One thing to be aware of, pasteurization adds costs to dairy products. So it is being done for a real reason, not just "because".
Companies will never pay to do anything unless not doing it will open them up to a law suit. So, raw milk does have some risks just based upon the the fact it costs to pasteurize milk.
> One thing to be aware of, pasteurization adds costs to dairy products. So it is being done for a real reason, not just "because".
I expect this strongly depends on the dairy product in question. For cheese made at the farm, sure. But for plain milk sold in a supermarket, I expect the improvement in logistics far more than makes up for the cost in pasteurization. People don’t UHT-pasteurize their milk for fun — UHT milk is easier to transport and can be shipped and stored in larger lots and rarely spoils on the shelves.
Where I live, you can buy raw milk but only at a substantial premium.
Pasteurization is heating to 70C and cooling it down quickly to kill pathogens. The milk needs to be refrigerated afterwards and used within 2 weeks.
UHT is heating it to 140C for 2s a cooling it to kill pathogens and their spores. It significantly changes flavor, destroys 90% of vitamins and changes some of the proteins structure. Lasts a year afterwards
Gonna make you cough up a reliable citation on that one.
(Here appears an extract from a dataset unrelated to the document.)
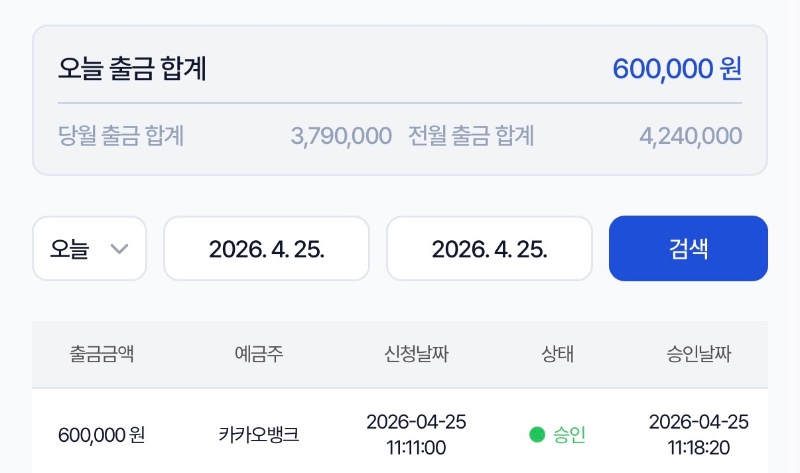Open the 오늘 period dropdown

89,249
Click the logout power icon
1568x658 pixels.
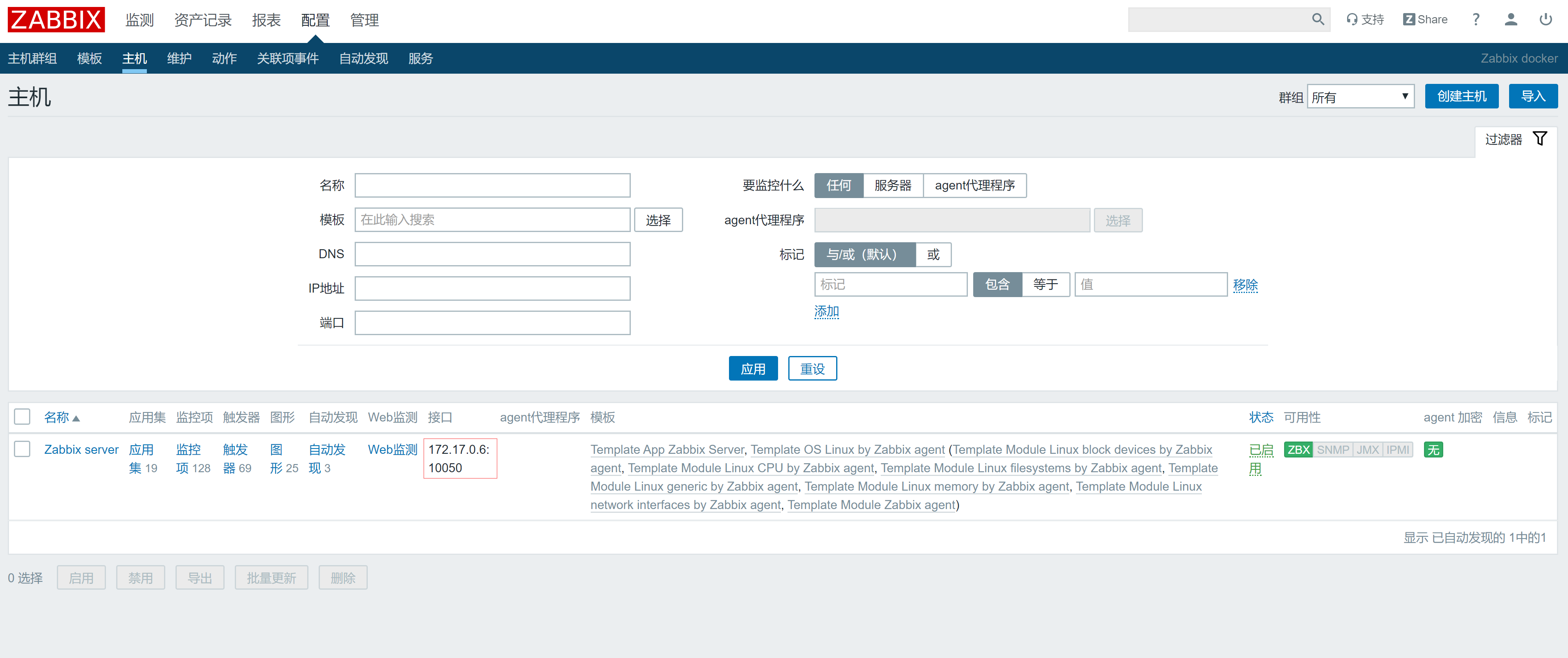[1546, 19]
The kombucha folks don't seem to have a problem with vitamins of aseptic purees after processing and generally seem to have converged to aseptic as being superior in terms of nutritional content than any other mechanism including freezing and preservatives. And Vitamin C is notoriously fragile to heat. Generally, Vitamin C is far more fragile than anything in milk (standard pasteurization knocks down Vitamin C by about 50%!).
Overall, though, the nutritional content is "mostly" unaffected by UHT. B1 and B12 drop roughly 10-20% for both types of pasteurization.
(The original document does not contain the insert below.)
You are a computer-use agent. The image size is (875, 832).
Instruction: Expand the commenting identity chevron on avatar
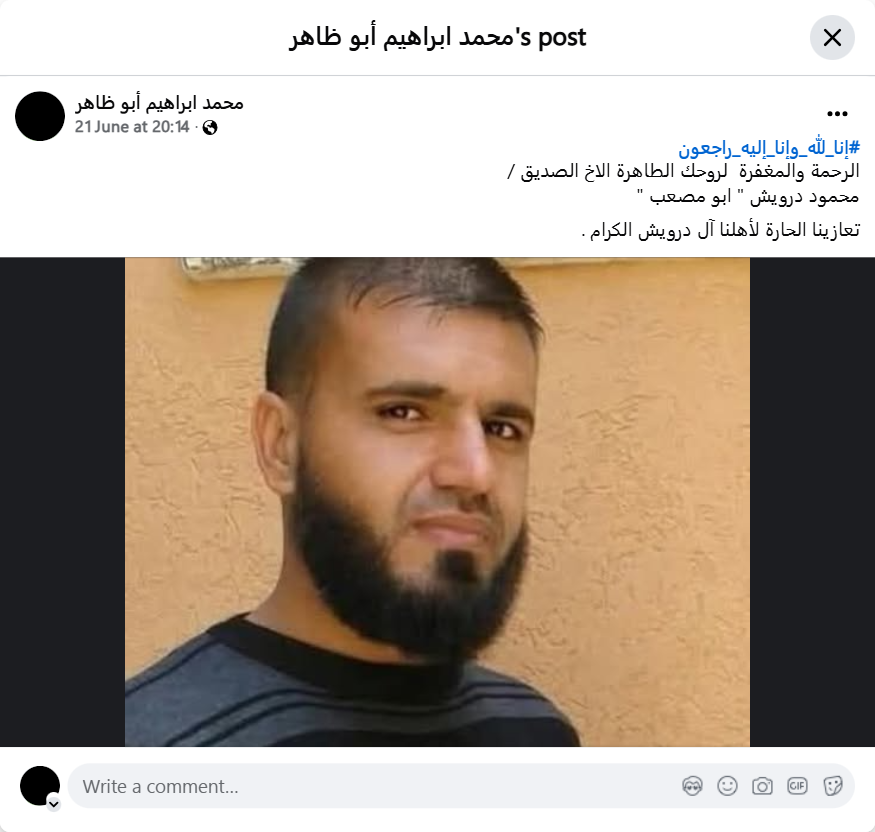(x=54, y=804)
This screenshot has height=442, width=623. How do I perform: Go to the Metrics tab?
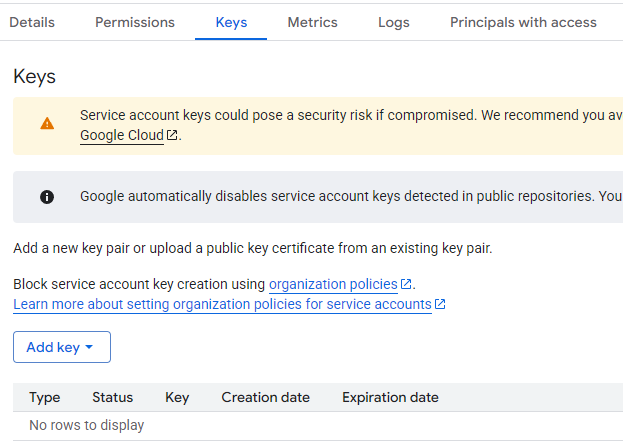click(312, 22)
The primary issues with UHT are Lysine and folate. Lysine gets clobbered by the Maillard reactions. The folate you cited is definitely a concern given that folate and Vitamin D are factors in preventing birth defects.
And, you are correct that the taste does change since UHT kicks off Maillard reactions in UHT milk. TIL.
However, we come back to the fact that "standard" HTST pasteurization changes are so minimal that the risks of raw milk FAR outweigh any possible gains therefrom.
And if you don't have a reliable cold chain, UHT pasteurization is pretty good with caveats.
I hate UHT - and one thing I've learnt from cheap hotels is a teaspoon of natural yoghurt makes the milk taste fresh enough to me to have with cereal. Not sure why.
European cheese producers have their own costly methods of managing raw milk cheese safety. They have much more surveillance of the entire process, like rapid testing of milk for STEC (the microbe involved in this outbreak) and adding bioprotective cultures during milk production. In France there is an extensive monitoring/alert system. They aren't just YOLO-ing it.
Currently the law requires substantially more testing (and lost product) for raw milk sales. It is hard for be to believe that pasteurization is a significant cost such that the choice is based on cost rather than a product goal.
Well if you harm someone by your contaminated product I believe that coming lawsuit could potentially be more expensive than warming the milk to 70 degrees for a minute. Especially in US.
Companies will never pay to do anything unless not doing it will open them up to a law suit. So, raw milk does have some risks just based upon the the fact it costs to pasteurize milk.